Charlotte, NC -- Is this the Emmys or the Democratic National Convention?
Think about it.
There are cameras, and a lot of them.
You've got celebrities and bright lights, teleprompters, huge LED screens.
You get the point.
We went to our Anchor Emeritus Lee Kinard for some perspective on how conventions are and how they once were.
He says as soon as television took off in the 50s, politicians knew the medium was their chance to meet voters in a new and dynamic way.
And there have been makeup artists and hair-stylists grooming presidential candidates ever since.
The baby boomer generation knows conventions weren't always so full of grandiosity and massive in their production style.
If you click on the video attached to this story you'll see vintage black and white pictures from the 1952 conventions Democrat and Republican.
Easy to tell this is 60 years ago!
And remember this was at the onset of what Lee Kinard likes to call the "television boom."
The graphics weren't nearly as sophisticated.
Just watch how long it takes them to put President Herbert Hoover's name on the screen.
But as television began to spread its wings both in popularity and production appeal Lee told me it didn't take long for politicians to notice - they needed to win on TV.
"You have to believe in a candidate.
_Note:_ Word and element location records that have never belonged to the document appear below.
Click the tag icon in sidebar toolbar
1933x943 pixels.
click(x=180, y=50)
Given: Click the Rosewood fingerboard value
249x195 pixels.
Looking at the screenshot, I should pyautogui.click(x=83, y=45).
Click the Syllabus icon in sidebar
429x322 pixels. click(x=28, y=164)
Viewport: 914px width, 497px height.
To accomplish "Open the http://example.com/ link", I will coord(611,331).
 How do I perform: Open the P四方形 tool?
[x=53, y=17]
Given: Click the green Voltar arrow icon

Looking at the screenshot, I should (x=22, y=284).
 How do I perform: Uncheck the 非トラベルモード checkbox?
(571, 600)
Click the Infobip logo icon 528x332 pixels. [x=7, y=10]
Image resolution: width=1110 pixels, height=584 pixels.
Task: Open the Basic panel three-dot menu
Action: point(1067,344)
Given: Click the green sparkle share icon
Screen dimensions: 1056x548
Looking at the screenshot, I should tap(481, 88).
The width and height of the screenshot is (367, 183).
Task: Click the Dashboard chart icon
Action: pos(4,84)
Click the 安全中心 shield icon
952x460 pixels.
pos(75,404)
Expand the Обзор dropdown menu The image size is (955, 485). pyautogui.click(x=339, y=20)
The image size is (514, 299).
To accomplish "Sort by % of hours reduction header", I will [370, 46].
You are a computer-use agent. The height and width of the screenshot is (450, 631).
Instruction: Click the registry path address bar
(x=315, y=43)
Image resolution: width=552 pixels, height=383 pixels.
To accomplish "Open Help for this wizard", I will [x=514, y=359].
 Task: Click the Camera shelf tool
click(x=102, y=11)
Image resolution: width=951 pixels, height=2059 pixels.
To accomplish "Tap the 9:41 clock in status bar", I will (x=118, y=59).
And this is a wonderful platform for structuring someone to get in front of the television and talk eyeball to eyeball and say 'You must believe me,'" Lee said.
So, again as we ask "What does all this really mean?"... you have to wonder if all this fanfare is nothing more than a staged political ad on primetime television.
It used to be parties would wage internal war over what direction the party would take.
But no more.
In talking with Lee, he says the party's platform is mostly formed on the primary trail.
"The argumentative part that we used to see in the conventions sometimes is no longer there. Hey, that's the Emmys and the Oscars. That's the award winning show that's going to convince you to vote for the candidates," Lee said.